[Stored records]
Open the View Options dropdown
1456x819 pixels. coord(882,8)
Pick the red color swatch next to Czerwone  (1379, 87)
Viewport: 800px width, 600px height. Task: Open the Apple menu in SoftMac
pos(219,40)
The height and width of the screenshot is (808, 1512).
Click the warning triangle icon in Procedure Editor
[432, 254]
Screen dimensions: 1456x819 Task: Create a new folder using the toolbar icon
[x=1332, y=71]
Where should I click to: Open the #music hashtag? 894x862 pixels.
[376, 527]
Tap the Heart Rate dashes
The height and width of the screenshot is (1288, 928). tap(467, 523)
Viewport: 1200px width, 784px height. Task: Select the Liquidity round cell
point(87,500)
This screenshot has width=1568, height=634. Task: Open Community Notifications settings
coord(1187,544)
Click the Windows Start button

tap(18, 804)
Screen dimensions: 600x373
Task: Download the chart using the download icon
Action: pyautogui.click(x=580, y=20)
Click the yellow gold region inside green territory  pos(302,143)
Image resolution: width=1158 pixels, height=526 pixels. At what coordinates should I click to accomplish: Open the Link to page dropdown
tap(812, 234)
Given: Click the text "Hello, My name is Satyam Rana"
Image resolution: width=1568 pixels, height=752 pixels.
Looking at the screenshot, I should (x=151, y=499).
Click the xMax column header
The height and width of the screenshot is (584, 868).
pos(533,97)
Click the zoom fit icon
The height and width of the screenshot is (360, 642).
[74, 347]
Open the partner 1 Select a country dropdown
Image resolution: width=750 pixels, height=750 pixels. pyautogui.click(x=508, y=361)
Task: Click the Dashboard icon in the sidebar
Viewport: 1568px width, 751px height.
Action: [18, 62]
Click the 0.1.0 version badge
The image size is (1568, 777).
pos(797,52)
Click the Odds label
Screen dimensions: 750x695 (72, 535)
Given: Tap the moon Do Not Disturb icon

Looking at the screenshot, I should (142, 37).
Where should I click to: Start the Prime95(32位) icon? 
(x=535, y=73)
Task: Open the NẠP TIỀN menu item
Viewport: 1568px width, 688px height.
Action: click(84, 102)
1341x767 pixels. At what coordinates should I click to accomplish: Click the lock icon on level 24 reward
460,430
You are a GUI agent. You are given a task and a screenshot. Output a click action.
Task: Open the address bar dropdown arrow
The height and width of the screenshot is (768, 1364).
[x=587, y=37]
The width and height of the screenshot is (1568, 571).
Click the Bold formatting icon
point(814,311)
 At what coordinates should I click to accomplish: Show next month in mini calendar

#### Task to carry out:
Render every line of the entries above as a JSON list of strings, one string per line, and leave out the blank lines.

#### Written solution:
[
  "Open the View Options dropdown",
  "1456x819 pixels. coord(882,8)",
  "Pick the red color swatch next to Czerwone  (1379, 87)",
  "Viewport: 800px width, 600px height. Task: Open the Apple menu in SoftMac",
  "pos(219,40)",
  "The height and width of the screenshot is (808, 1512).",
  "Click the warning triangle icon in Procedure Editor",
  "[432, 254]",
  "Screen dimensions: 1456x819 Task: Create a new folder using the toolbar icon",
  "[x=1332, y=71]",
  "Where should I click to: Open the #music hashtag? 894x862 pixels.",
  "[376, 527]",
  "Tap the Heart Rate dashes",
  "The height and width of the screenshot is (1288, 928). tap(467, 523)",
  "Viewport: 1200px width, 784px height. Task: Select the Liquidity round cell",
  "point(87,500)",
  "This screenshot has width=1568, height=634. Task: Open Community Notifications settings",
  "coord(1187,544)",
  "Click the Windows Start button",
  "tap(18, 804)",
  "Screen dimensions: 600x373",
  "Task: Download the chart using the download icon",
  "Action: pyautogui.click(x=580, y=20)",
  "Click the yellow gold region inside green territory  pos(302,143)",
  "Image resolution: width=1158 pixels, height=526 pixels. At what coordinates should I click to accomplish: Open the Link to page dropdown",
  "tap(812, 234)",
  "Given: Click the text \"Hello, My name is Satyam Rana\"",
  "Image resolution: width=1568 pixels, height=752 pixels.",
  "Looking at the screenshot, I should (x=151, y=499).",
  "Click the xMax column header",
  "The height and width of the screenshot is (584, 868).",
  "pos(533,97)",
  "Click the zoom fit icon",
  "The height and width of the screenshot is (360, 642).",
  "[74, 347]",
  "Open the partner 1 Select a country dropdown",
  "Image resolution: width=750 pixels, height=750 pixels. pyautogui.click(x=508, y=361)",
  "Task: Click the Dashboard icon in the sidebar",
  "Viewport: 1568px width, 751px height.",
  "Action: [18, 62]",
  "Click the 0.1.0 version badge",
  "The image size is (1568, 777).",
  "pos(797,52)",
  "Click the Odds label",
  "Screen dimensions: 750x695 (72, 535)",
  "Given: Tap the moon Do Not Disturb icon",
  "Looking at the screenshot, I should (142, 37).",
  "Where should I click to: Start the Prime95(32位) icon? ",
  "(x=535, y=73)",
  "Task: Open the NẠP TIỀN menu item",
  "Viewport: 1568px width, 688px height.",
  "Action: click(84, 102)",
  "1341x767 pixels. At what coordinates should I click to accomplish: Click the lock icon on level 24 reward",
  "460,430",
  "You are a GUI agent. You are given a task and a screenshot. Output a click action.",
  "Task: Open the address bar dropdown arrow",
  "The height and width of the screenshot is (768, 1364).",
  "[x=587, y=37]",
  "The width and height of the screenshot is (1568, 571).",
  "Click the Bold formatting icon",
  "point(814,311)",
  " At what coordinates should I click to accomplish: Show next month in mini calendar"
]